Case Presentation: A 43 year-old man presented with one day of diffuse joint pains and fevers. He had new onset severe joint pains and stiffness of the neck, shoulders, elbows, wrists, fingers, hips, knees, and ankles. He used a continuous subcutaneous insulin infusion device to manage type 1 diabetes. He recently had a small bowel obstruction complicated by small bowel fistulas and an intra-abdominal abscess. He did not have a cough, shortness of breath, chest pain, or abdominal pain. He had a temperature of 38.9 and blood pressure of 113/56. He had pain and decreased mobility with passive range of motion of the shoulders, elbows, hips, knees, and ankles. He had bilateral knee effusions and symmetrical synovitis of the bilateral hands, wrists and ankles. His white blood cell count was 10,000 with 68% neutrophils. C-reactive protein was 195. Creatine kinase, anti-CCP antibody, rheumatoid factor, and anti-nuclear antibody were normal. Blood cultures were negative. A right knee arthrocentesis had 9,000 white blood cells with 92% neutrophils, 290 red blood cells, no crystals, and a negative bacterial culture. He was given prednisone 20 milligrams daily with rheumatology consultation for suspected seronegative inflammatory arthritis. Steroid-induced hyperglycemia was managed in consultation with endocrinology. His continuous insulin basal rate was increased. He self-exchanged his insulin pump catheter. The next day he had an esophagogastroduodenoscopy to evaluate for gastrointestinal bleeding. Following the procedure, his blood sugar increased from 230 to 576. He had an anion gap of fifteen, a venous blood gas pH of 7.2, and an elevated beta-hydroxybutarate level of 2.5. His insulin pump catheter was kinked when examined. He was transferred to the medical intensive care unit for diabetic ketoacidosis management. His insulin pump was paused and continuous intravenous insulin was started. His insulin pump catheter was exchanged again. His diabetic ketoacidosis and hyperglycemia resolved, and his continuous subcutaneous insulin infusion was resumed.
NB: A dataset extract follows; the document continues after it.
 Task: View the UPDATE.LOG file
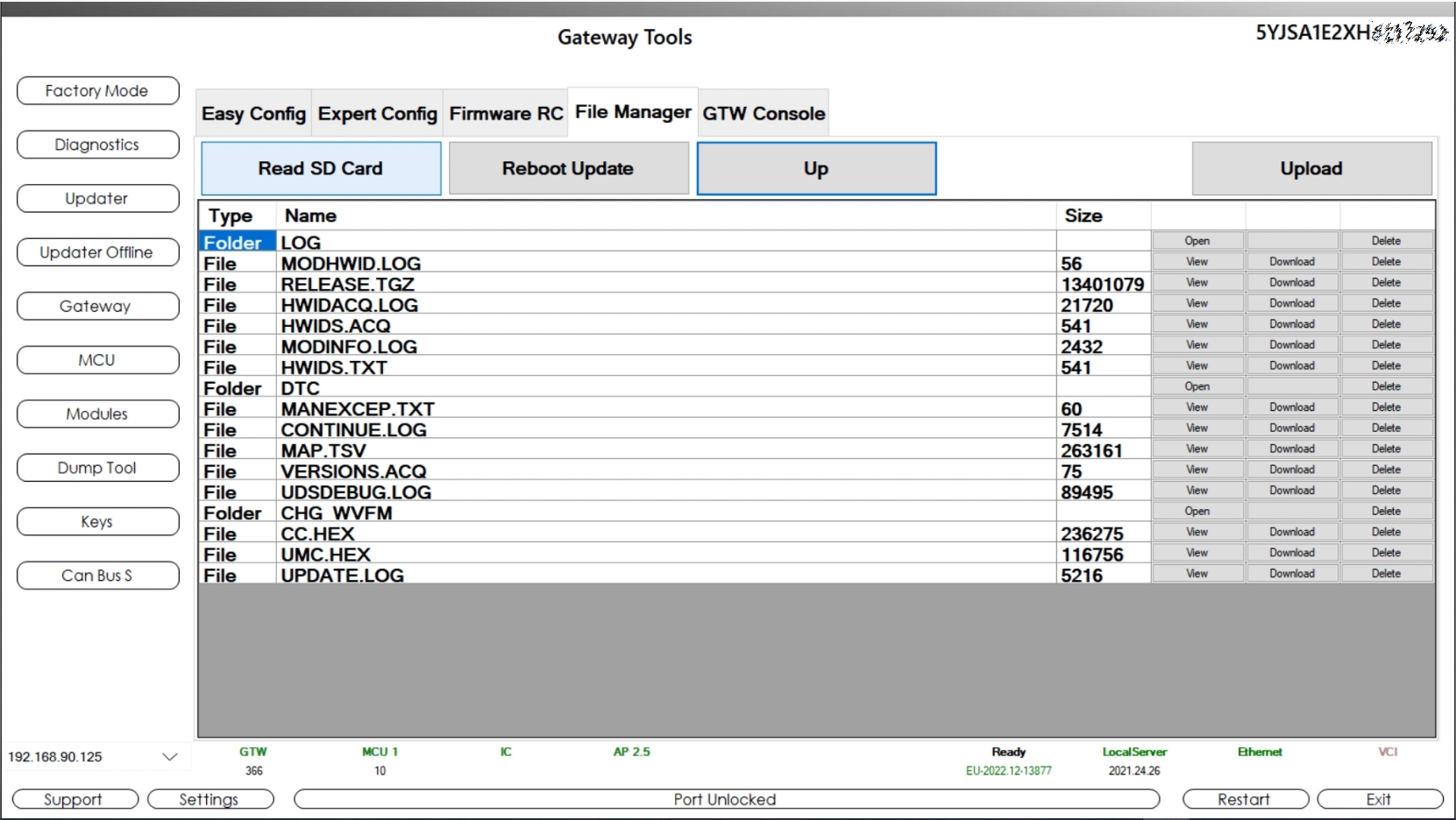point(1197,574)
Discussion: Use of a continuous glucose monitor plus a continuous subcutaneous insulin infusion (CSII) device can improve glycemic control and lower risk of hypoglycemia in patients with type 1 diabetes (1). Use of CSII is increasing. Over 60% of patients in the Type 1 Diabetes Exchange Registry used insulin pumps in 2015 (2). CSII is often continued for hospitalized patients. Insulin pump malfunction can be categorized as software problems, alarm errors, human factors, broken components, or related to transitions of care (3). The hardware of an insulin pump includes a pump device, an infusion set with a catheter and plastic cannula or stainless-steel needle, and a reservoir which holds up to three milliliters of insulin. The catheter and infusion set are typically exchanged every two to three days. Catheter kinking occurred in 0.4% to 2% of patients in two case series of insulin pump therapy in hospitalized patients (4, 5).
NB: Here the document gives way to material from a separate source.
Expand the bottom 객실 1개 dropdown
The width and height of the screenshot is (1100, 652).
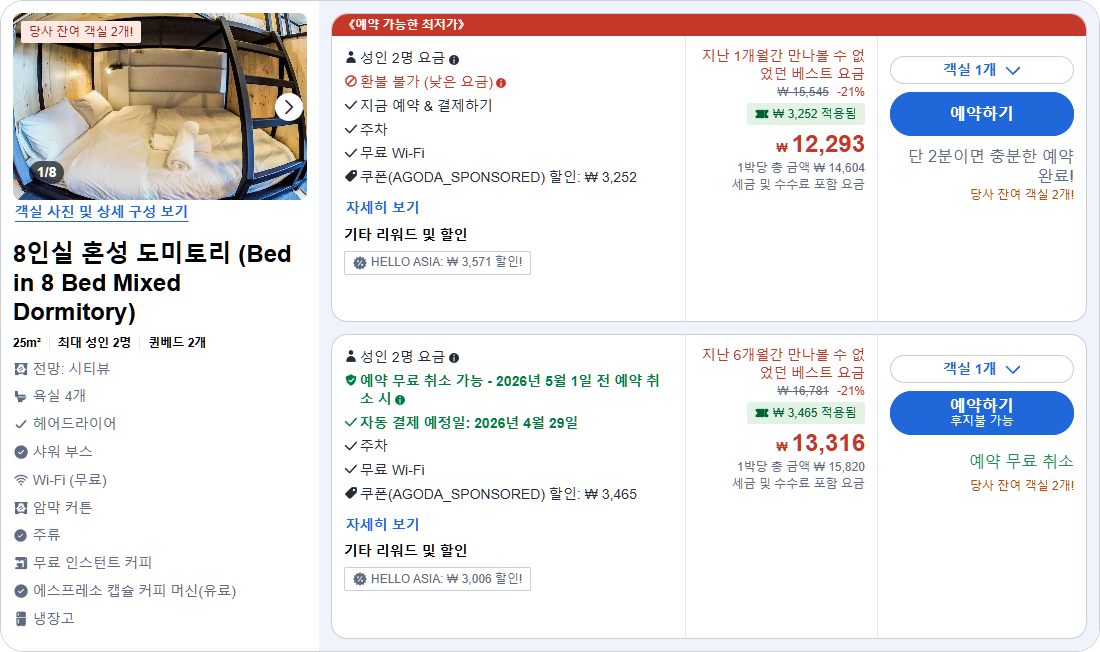tap(981, 369)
Conclusions: Unexplained hyperglycemia in hospitalized patients using continuous subcutaneous insulin infusion following exchange of an infusion pump catheter or following a procedure should immediately prompt a physical exam of the infusion pump device to exclude infusion catheter kinking. Diabetic ketoacidosis related to insulin pump malfunction should be managed with intravenous insulin, temporarily turning off the insulin pump, intravenous fluids, endocrine consultation, and electrolyte replacement.